On his album, MusiqintheMagiq, Musiq Soulchild has this track, Single, that has become more than my theme song.

It has become my anthem, my kick boxing jam, my wake up sound, and my ringtone. As much as I have dissected this song and contemplated its awesomeness, it still surprises me that on this vast planet a collection of men think the same way as the message of the song. As a single woman, I can appreciate the beauty of faithfulness in other couples. Ten years ago, I thought I would have been married with two kids, one on the way, and working as a nurse. Then, real life kicked my behind all around the east coast.

I grew up kind of sheltered, but my parents and brothers broke down the game of life the best they could for my sister and me. Either way, there are some things that I am still getting used to seeing and dealing with living on my own. Examples? In an act of community service, I helped pick up trash on my street with other organizations. I saw many used needles in the gutters. Huh and eww! Before, I didn't know what a dime bag was. Now that I do know, I wish that I didn't. And then there's that thing about domestic abuse...

This is a subject I have been passionate about since I was ten years old. In one way or another, I was affected by it directly and indirectly. I had certain friends that I happily let go because of their manipulation and verbal assaults. Plus, I am just so sick and tired of women getting hurt by the man that is supposed to love them. Really, how is slapping the woman you love manly?

Control. Possession. Sadly, it goes hand-in-hand.

I have a problem with people who are ego-tripping. I'll tell a person in a hot minute that they can control their appetite but they can't control me. I don't talk about it much (and I can't even believe I'm about to blog this) but when I was stalked, my feelings weren't considered. It was about what the other person wanted, possession regardless of the cost. The last time I checked, God gave all individuals free will and a mind so they can make their own decisions. So...what audacity do you think you have making me feel like I have to surrender my free will to you, another imperfect human being? Have you lost your mind?
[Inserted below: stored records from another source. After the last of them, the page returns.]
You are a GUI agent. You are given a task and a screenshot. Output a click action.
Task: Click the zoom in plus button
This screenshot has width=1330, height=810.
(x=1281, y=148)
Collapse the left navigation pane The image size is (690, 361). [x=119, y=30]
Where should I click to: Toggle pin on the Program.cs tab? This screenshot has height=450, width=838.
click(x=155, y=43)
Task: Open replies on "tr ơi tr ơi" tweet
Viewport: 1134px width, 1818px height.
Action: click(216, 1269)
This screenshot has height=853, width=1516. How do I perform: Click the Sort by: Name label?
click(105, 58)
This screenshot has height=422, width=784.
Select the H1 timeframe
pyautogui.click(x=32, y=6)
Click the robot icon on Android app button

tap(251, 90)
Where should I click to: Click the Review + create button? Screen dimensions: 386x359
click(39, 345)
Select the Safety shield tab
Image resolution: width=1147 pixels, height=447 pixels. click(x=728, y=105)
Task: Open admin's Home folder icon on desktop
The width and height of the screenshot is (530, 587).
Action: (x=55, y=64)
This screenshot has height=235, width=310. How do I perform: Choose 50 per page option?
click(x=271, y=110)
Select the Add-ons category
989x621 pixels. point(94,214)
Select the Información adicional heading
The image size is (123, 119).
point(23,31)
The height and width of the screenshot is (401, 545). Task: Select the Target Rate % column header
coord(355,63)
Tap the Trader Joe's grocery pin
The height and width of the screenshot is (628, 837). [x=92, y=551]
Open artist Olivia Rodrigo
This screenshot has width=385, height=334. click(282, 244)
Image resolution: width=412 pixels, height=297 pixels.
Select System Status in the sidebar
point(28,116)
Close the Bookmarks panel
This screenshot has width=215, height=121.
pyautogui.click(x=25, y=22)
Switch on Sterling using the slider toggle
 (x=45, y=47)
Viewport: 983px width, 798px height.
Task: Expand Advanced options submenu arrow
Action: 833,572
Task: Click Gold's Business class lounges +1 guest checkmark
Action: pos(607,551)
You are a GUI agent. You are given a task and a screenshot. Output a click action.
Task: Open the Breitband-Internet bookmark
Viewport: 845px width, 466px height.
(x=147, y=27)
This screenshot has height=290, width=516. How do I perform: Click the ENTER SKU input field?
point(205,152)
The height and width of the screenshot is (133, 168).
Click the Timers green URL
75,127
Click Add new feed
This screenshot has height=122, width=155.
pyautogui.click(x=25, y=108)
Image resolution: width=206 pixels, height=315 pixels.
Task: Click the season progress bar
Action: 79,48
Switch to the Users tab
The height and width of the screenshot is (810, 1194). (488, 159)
It's sad that domestic violence is one of the reasons why I am in no rush to get married. I know all men aren't like that but how they become that way is what concerns and angers me. I don't want to walk around angry and guarded just to keep my sanity. I swear if it wasn't for prayer, music and writing, I don't know what I would be doing with my life.

I should just take advantage of my singlehood and keep making personal progress.

Photo courtesy of eurweb.com.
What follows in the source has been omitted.